A jornada do pizzaiolo e a certificação
Tornar-se um pizzaiolo certificado pela AVPN é um processo exigente. Aspirantes participam de um curso intensivo de nove dias em Nápoles, onde estudam desde técnicas de fermentação e hidratação da massa até o movimento preciso de colocar e retirar a pizza do forno. No entanto, a conclusão do curso é apenas o primeiro passo. Para que uma pizzaria no exterior receba a cobiçada certificação, ela deve:
- Contratar um pizzaiolo formado pela AVPN.
- Enviar um dossiê completo com formulários, fotos da cozinha, equipamentos e vídeos do processo de preparo.
- Passar por uma rigorosa avaliação pela sede da associação em Nápoles.
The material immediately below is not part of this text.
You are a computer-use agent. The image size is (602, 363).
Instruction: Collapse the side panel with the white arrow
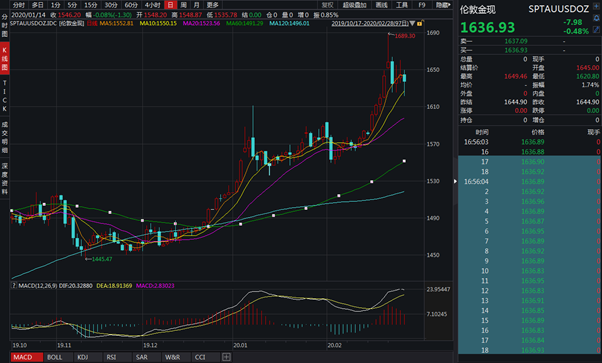[x=455, y=181]
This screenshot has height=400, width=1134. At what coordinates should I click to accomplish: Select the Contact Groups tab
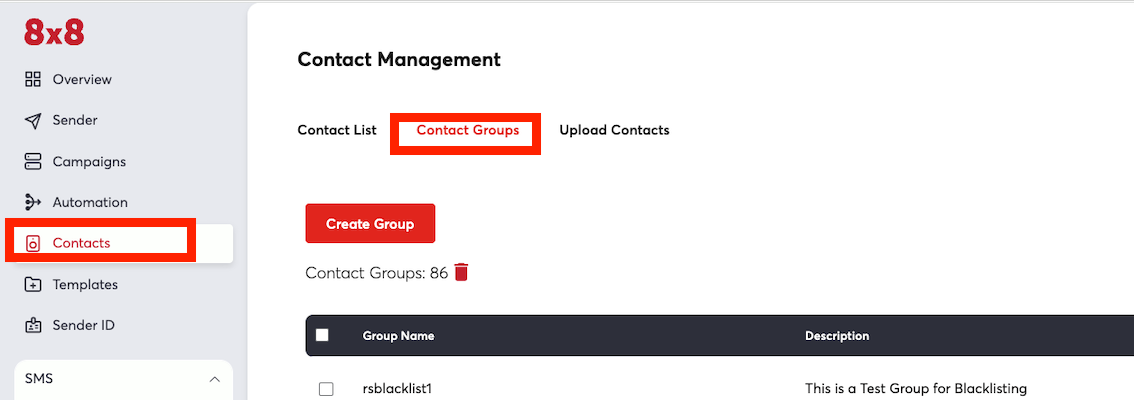(x=467, y=130)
A fiscalização contínua e a importância do selo
- A certificação não é vitalícia. A AVPN mantém um controle de qualidade através de "agentes secretos da pizza" que visitam as pizzarias credenciadas ao redor do mundo de forma discreta. Se um estabelecimento for flagrado descumprindo os padrões — por exemplo, servindo uma massa crocante ou usando técnicas não aprovadas —, corre o risco de ter seu credenciamento revogado imediatamente. Este sistema garante que o selo AVPN seja uma garantia global de autenticidade para os consumidores.
Contexto histórico e críticas: Preservação ou produção de um mito?
- A padronização da pizza napolitana é, ironicamente, uma invenção relativamente recente. No passado, cada família de pizzaiolos em Nápoles tinha sua própria técnica, transmitida oralmente. A AVPN foi fundada na década de 1980 por Antonio Pace e outras 16 famílias de mestres pizzaiolos (as "17 famílias") justamente para combater a proliferação global de imitações de baixa qualidade e criar um padrão universal. Alguns historiadores, como Karima Mover-Nocchi, argumentam que este processo vai além da simples preservação; ele "produz" uma tradição e cria uma mística de exclusividade que aumenta ainda mais o desejo pelas pizzas certificadas.
Além de Nápoles: A diversidade italiana da pizza
É crucial notar que a pizza napolitana, apesar de sua fama, não é a única pizza da Itália. O país possui uma vasta gama de estilos regionais:
- Pizza Romana: Massa fina e crocante, aberta com rolo.
- Pizza al Taglio: Assada em assadeiras retangulares e vendida por peso.
- Pizza Frita: Uma especialidade napolitana onde a massa é frita.
- Pizzonta: Uma variação frita da região de Abruzzo.
- Inúmeras Focaccias e Pães: Que se assemelham e se confundem com o conceito de pizza.
A AVPN protege especificamente o estilo napolitano, que se tornou a "representação oficial" mais reconhecida internacionalmente.
Um equilíbrio entre tradição e evolução
A missão da AVPN é, acima de tudo, a preservação de uma identidade cultural. Como afirmou Massimo Di Porzio, vice-presidente da associação, "a pizza napolitana não é necessariamente a melhor, mas é a pizza que tem suas raízes mais fortes na cultura. Então, é uma habilidade que nós precisamos ensinar e preservar." No entanto, mesmo os guardiões da tradição reconhecem que a evolução é inevitável. A aceitação de fornos elétricos e a experimentação com novos sabores por mestres respeitados como Gino Sorbillo mostram que a pizza é uma arte viva. O verdadeiro legado da AVPN é, portanto, garantir que, independentemente das inovações, os métodos tradicionais e a alma da pizza napolitana autêntica continuem sendo ensinados, respeitados e apreciados pelas gerações futuras, em Nápoles e em todo o mundo.